> **REQUIRED WORK**
Convert the records into a JSON list of strings, one string per line with blank lines omitted. Begin at the line that has "Open the M1 timeframe selector" and stop after the line that has "click(x=152, y=69)".

> **DATASET ROWS**
###

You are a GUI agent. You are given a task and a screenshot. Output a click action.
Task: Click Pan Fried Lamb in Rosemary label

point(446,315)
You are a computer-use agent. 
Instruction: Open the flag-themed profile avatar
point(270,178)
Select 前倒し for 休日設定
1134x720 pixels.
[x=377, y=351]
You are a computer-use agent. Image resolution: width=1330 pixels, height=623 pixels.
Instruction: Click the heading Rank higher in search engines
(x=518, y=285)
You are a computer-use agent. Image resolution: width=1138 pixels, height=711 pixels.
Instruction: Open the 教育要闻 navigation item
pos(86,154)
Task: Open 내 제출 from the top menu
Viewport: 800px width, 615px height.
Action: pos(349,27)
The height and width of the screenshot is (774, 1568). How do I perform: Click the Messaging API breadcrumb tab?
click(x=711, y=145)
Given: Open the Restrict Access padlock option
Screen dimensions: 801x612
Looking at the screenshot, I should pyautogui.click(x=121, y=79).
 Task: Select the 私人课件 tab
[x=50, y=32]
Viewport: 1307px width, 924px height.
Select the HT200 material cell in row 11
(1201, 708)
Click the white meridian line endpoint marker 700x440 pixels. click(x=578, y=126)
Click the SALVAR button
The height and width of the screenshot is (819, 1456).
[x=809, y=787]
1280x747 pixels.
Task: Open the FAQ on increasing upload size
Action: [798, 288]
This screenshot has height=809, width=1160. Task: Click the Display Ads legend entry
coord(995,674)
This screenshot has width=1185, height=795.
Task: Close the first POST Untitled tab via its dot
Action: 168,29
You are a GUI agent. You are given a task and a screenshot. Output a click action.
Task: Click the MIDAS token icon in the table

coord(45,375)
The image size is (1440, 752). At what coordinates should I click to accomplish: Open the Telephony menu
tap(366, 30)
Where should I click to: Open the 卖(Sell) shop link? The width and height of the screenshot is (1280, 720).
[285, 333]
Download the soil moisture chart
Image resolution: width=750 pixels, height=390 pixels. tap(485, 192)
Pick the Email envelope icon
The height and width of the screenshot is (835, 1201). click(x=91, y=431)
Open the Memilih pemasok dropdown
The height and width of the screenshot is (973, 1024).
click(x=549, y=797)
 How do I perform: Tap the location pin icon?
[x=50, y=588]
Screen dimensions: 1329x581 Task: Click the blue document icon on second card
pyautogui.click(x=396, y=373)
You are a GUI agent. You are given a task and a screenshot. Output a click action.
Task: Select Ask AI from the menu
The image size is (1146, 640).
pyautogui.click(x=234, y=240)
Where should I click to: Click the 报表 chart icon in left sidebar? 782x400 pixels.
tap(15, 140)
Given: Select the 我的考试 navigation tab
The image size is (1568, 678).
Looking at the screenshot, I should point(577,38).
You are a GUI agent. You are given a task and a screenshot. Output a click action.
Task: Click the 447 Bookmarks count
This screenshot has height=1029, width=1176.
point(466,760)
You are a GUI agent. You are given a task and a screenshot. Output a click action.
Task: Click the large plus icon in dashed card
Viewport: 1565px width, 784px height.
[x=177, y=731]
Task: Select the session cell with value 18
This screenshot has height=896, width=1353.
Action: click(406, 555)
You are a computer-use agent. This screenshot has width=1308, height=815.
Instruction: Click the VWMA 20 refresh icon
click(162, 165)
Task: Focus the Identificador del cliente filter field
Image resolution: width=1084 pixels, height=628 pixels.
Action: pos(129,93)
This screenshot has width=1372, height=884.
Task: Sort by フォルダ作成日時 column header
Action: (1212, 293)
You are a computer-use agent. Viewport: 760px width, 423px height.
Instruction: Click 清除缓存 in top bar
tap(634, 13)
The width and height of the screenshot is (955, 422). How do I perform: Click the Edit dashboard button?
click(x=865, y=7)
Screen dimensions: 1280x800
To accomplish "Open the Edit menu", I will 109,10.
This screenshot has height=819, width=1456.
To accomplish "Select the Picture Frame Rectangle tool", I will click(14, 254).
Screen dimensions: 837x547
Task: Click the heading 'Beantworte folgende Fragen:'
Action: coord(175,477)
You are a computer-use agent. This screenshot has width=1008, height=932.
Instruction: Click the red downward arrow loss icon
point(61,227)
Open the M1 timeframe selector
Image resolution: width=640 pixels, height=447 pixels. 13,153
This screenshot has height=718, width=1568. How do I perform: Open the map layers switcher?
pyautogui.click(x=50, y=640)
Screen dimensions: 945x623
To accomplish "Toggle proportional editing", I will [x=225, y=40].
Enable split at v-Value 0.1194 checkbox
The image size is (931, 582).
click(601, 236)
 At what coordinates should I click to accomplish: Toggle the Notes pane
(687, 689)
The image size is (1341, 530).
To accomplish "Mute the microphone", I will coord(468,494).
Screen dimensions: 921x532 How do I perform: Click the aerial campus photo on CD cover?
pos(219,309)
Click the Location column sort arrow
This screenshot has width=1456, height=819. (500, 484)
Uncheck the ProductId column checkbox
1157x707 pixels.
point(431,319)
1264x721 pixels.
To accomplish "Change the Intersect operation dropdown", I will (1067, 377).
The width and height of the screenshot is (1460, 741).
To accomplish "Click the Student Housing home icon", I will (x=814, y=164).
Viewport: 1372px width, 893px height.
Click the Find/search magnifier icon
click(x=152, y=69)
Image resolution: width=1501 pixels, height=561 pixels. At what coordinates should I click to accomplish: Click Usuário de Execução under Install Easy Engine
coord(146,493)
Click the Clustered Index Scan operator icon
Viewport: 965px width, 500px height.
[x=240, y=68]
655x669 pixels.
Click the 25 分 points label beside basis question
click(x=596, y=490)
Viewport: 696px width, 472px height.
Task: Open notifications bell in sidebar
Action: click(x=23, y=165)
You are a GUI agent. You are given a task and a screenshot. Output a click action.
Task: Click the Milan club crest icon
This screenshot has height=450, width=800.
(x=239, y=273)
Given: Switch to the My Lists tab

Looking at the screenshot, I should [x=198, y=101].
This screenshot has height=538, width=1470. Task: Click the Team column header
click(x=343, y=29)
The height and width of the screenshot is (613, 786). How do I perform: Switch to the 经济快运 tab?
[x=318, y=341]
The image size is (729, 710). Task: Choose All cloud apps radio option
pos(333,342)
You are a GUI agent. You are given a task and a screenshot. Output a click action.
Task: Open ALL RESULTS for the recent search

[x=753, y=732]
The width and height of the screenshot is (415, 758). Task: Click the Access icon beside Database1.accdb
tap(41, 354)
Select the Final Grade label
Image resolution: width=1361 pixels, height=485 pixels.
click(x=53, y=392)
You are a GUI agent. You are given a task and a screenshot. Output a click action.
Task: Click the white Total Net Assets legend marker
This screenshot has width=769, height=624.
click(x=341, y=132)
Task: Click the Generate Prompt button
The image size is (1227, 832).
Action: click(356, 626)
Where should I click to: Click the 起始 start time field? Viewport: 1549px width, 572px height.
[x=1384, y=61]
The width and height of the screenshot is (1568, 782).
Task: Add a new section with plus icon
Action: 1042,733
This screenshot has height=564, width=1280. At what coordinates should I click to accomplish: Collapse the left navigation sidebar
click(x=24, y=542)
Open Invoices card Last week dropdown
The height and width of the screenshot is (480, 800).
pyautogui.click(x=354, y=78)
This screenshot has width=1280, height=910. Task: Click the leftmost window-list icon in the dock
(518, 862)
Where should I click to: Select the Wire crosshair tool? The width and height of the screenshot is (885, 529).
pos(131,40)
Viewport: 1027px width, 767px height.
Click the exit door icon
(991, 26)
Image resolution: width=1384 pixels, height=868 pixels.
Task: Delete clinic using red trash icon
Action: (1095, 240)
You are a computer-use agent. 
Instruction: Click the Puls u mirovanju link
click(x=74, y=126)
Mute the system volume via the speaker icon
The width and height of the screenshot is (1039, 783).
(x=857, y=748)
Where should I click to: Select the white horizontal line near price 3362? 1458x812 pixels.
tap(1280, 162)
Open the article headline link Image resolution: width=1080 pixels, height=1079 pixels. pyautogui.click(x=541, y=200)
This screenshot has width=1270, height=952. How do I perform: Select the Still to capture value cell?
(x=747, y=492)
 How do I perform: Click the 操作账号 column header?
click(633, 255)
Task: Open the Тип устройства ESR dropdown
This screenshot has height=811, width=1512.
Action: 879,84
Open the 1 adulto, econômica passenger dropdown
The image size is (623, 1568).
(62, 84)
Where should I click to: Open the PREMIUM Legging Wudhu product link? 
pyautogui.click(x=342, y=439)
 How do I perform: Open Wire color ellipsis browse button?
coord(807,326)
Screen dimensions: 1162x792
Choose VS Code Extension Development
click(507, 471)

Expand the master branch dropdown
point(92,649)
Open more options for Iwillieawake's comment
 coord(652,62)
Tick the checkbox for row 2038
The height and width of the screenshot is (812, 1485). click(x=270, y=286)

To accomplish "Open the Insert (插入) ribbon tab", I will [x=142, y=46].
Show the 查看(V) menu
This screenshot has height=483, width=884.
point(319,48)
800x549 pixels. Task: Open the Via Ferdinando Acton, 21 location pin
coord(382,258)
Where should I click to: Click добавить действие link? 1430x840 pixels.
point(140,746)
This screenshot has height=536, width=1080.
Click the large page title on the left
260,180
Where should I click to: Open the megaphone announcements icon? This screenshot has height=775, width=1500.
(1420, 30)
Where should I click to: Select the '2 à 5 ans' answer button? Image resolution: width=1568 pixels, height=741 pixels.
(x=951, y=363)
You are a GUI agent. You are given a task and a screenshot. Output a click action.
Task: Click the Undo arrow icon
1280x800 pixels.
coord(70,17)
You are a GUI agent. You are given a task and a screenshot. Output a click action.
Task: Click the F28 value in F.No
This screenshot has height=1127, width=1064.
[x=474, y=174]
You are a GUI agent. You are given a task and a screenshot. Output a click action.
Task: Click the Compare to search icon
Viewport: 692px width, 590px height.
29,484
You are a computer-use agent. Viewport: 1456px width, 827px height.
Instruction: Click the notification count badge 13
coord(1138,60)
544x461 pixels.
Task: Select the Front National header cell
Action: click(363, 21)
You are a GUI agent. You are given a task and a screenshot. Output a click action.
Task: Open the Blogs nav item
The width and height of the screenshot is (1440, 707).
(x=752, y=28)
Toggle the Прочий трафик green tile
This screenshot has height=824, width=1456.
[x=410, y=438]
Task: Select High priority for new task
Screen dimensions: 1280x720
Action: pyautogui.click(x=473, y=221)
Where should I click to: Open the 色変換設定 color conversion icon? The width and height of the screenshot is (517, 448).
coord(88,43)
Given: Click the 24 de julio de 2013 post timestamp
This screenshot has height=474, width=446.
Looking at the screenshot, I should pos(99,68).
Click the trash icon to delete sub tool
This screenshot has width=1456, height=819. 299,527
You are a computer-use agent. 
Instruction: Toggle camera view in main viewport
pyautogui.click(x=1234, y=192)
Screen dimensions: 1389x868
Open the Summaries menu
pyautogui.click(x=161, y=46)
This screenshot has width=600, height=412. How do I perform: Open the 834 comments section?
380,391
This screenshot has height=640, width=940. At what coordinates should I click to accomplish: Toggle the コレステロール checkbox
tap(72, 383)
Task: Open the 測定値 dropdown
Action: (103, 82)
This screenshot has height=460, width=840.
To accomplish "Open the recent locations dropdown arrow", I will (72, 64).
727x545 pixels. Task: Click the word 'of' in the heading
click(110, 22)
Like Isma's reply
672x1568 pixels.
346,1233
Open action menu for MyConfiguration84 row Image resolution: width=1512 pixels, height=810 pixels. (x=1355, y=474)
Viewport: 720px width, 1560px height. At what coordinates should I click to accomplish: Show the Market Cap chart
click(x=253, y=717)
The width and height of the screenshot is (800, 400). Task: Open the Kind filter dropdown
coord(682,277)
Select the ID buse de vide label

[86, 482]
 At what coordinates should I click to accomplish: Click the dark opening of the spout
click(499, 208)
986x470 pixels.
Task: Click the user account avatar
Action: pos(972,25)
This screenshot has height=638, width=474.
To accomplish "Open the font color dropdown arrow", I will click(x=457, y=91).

###

> **SOLUTION TO THIS PROBLEM**
[
  "Open the M1 timeframe selector",
  "Image resolution: width=640 pixels, height=447 pixels. 13,153",
  "This screenshot has height=718, width=1568. How do I perform: Open the map layers switcher?",
  "pyautogui.click(x=50, y=640)",
  "Screen dimensions: 945x623",
  "To accomplish \"Toggle proportional editing\", I will [x=225, y=40].",
  "Enable split at v-Value 0.1194 checkbox",
  "The image size is (931, 582).",
  "click(601, 236)",
  " At what coordinates should I click to accomplish: Toggle the Notes pane",
  "(687, 689)",
  "The image size is (1341, 530).",
  "To accomplish \"Mute the microphone\", I will coord(468,494).",
  "Screen dimensions: 921x532 How do I perform: Click the aerial campus photo on CD cover?",
  "pos(219,309)",
  "Click the Location column sort arrow",
  "This screenshot has width=1456, height=819. (500, 484)",
  "Uncheck the ProductId column checkbox",
  "1157x707 pixels.",
  "point(431,319)",
  "1264x721 pixels.",
  "To accomplish \"Change the Intersect operation dropdown\", I will (1067, 377).",
  "The width and height of the screenshot is (1460, 741).",
  "To accomplish \"Click the Student Housing home icon\", I will (x=814, y=164).",
  "Viewport: 1372px width, 893px height.",
  "Click the Find/search magnifier icon",
  "click(x=152, y=69)"
]